Storage

πŸ“– Overview

HUATUO supports persisting Linux kernel events collected by the Tracer and AutoTracing data to external storage backends. Both Elasticsearch and OpenSearch are supported.

After serialization to JSON, collected events are written concurrently to the local node directory (huatuo-local/) and the configured remote storage backend. The local directory retains a local copy of events; the remote backend provides durable storage and structured query capabilities.

This document covers configuration and verification for both Elasticsearch and OpenSearch. Examples use Docker deployments. In production, replace the addresses with your actual service endpoints β€” the configuration format is the same.


🎯 Use Cases

Kubernetes Cloud-Native Fault Tracing

In containerized environments, kernel events such as Pod OOM and node Hung Task are transient β€” logs are often purged shortly after the event occurs. By writing events to Elasticsearch or OpenSearch, operations teams can query the historical timeline of anomalies by time range and precisely identify the root cause of intermittent failures during post-incident reviews.

AI Compute Cluster Stability Auditing

During long-running GPU training workloads, the historical distribution of events such as ras hardware errors and iotracing I/O latency is critical for capacity planning and hardware health assessment. Persisting collected data enables aggregate queries to establish node stability baselines and supports proactive maintenance decisions.

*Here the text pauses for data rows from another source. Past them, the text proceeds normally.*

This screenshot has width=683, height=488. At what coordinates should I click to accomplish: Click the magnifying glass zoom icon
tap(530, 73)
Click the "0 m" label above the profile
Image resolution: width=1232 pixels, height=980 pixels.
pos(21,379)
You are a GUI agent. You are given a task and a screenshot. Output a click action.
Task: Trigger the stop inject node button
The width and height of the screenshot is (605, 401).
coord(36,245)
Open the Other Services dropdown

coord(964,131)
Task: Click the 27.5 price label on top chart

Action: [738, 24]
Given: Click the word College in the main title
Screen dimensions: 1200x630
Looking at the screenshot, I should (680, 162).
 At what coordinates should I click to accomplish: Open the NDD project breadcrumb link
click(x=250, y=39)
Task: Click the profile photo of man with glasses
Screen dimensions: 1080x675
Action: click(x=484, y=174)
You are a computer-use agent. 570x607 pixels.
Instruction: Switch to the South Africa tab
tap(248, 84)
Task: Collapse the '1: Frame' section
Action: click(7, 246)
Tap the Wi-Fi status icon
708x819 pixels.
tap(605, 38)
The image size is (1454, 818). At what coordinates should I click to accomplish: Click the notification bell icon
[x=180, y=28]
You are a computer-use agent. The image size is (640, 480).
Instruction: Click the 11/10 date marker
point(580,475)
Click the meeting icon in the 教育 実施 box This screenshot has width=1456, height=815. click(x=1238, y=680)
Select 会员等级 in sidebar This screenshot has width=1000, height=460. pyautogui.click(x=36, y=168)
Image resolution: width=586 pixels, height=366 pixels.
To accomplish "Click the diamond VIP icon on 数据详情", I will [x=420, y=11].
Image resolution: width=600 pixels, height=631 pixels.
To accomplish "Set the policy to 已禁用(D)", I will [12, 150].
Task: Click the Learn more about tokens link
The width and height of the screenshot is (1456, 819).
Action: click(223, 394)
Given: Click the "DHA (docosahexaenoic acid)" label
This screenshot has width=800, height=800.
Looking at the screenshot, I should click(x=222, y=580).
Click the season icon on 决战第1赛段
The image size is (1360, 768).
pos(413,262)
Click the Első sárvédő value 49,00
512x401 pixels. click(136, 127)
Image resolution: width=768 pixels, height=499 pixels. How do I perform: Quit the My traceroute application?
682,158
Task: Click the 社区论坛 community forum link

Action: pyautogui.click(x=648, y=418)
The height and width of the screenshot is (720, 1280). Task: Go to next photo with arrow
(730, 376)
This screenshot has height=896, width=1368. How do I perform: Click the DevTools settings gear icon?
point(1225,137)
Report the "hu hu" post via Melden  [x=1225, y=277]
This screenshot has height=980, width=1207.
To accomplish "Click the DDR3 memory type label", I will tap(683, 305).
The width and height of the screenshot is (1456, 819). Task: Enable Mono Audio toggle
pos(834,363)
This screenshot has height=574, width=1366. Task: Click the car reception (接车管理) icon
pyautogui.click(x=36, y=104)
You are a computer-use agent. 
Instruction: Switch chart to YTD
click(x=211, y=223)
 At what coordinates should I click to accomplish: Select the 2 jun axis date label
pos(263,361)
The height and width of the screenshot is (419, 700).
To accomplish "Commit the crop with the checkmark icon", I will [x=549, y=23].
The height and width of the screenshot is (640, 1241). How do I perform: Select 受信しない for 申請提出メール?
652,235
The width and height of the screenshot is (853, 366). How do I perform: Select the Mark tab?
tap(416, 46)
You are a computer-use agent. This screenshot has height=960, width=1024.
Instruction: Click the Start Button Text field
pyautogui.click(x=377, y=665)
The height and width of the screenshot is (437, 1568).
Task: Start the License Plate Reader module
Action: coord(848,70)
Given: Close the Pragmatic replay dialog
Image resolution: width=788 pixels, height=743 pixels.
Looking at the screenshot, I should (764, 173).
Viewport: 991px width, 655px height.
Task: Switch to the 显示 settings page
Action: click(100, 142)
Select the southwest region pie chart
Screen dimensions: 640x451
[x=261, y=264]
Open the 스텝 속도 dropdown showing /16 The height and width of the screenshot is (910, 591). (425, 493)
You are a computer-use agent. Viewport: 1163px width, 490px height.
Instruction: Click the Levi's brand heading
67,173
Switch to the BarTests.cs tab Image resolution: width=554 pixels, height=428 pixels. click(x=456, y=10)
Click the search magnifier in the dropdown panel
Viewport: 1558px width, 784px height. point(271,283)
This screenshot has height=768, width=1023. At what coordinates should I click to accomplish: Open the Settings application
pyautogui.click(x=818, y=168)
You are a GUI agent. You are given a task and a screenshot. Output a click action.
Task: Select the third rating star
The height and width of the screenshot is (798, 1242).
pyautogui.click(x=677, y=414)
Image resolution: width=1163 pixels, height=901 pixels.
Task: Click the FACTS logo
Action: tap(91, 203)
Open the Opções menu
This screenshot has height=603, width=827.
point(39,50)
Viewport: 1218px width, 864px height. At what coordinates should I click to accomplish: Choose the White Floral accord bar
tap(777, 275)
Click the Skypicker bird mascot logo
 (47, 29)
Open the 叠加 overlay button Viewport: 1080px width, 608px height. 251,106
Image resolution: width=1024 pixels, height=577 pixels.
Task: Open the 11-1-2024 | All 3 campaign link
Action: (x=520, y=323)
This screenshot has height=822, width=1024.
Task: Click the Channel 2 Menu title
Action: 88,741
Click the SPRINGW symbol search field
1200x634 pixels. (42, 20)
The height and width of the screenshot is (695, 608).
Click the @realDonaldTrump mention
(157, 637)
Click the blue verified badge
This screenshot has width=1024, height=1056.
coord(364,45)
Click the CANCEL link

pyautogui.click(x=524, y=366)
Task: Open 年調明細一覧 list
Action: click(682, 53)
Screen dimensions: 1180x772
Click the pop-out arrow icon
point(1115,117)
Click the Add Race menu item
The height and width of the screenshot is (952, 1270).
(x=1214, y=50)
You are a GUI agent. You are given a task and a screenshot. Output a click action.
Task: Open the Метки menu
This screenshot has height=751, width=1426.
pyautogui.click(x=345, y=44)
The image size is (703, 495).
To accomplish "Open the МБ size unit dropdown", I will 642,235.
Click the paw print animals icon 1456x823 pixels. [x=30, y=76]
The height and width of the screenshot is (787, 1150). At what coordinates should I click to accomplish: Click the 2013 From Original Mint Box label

Compliance and Event Retention

Security compliance standards require that system anomaly events be traceable. Writing HUATUO-captured kernel events to OpenSearch and configuring an index lifecycle policy satisfies compliance requirements for event retention periods and query capabilities.

Observability Platform Integration

Both Elasticsearch and OpenSearch provide native data source integrations with Grafana. Once HUATUO events are written to storage, you can build kernel event trend dashboards in Grafana, overlaid with application-layer metrics for historical analysis and alert review.


πŸ’Ž Value

Dimension Local Storage Only With External Storage Backend
Data Durability Limited by node disk capacity; may be lost on restart Persisted to distributed storage; supports long-term retention
Query Capability No structured queries; relies on file search Full-text search, field filtering, time-range aggregation
Visualization Not supported Direct integration with Grafana, Kibana, and similar platforms
Multi-node Aggregation Data scattered across individual nodes Centralized storage; supports cross-node queries
Compliance Retention Difficult to meet retention requirements Configurable index lifecycle policies; meets compliance retention requirements

πŸš€ Usage

OpenSearch V2

1. Deploy OpenSearch

docker pull opensearchproject/opensearch:2.6.0
docker run -d --name opensearch -p 9200:9200 -p 9600:9600 \
  -e "discovery.type=single-node" \
  opensearchproject/opensearch:2.6.0

2. Verify Service Status

curl -k -u admin:admin https://localhost:9200

Example response:

{
  "name" : "22ca72df78c0",
  "cluster_name" : "docker-cluster",
  "cluster_uuid" : "yxb3foceQVKzXXO6bHpPHQ",
  "version" : {
    "distribution" : "opensearch",
    "number" : "2.6.0",
    "build_type" : "tar",
    "build_hash" : "7203a5af21a8a009aece1474446b437a3c674db6",
    "build_date" : "2023-02-24T18:57:04.388618985Z",
    "build_snapshot" : false,
    "lucene_version" : "9.5.0",
    "minimum_wire_compatibility_version" : "7.10.0",
    "minimum_index_compatibility_version" : "7.0.0"
  },
  "tagline" : "The OpenSearch Project: https://opensearch.org/"
}

If verification fails, check the container logs:

docker logs opensearch

3. Configure huatuo-bamai

Add the following configuration to huatuo-bamai.conf. The default username and password for the OpenSearch container image are both admin. For a full description of storage configuration options, refer to the Configuration Guide.

[Storage.ES]
    Address = "https://127.0.0.1:9200"
    Index = "huatuo_bamai"
    Username = "admin"
    Password = "admin"

4. Start huatuo-bamai

Use --config-dir to specify the directory containing the configuration file:

./_output/bin/huatuo-bamai --region dev --config-dir .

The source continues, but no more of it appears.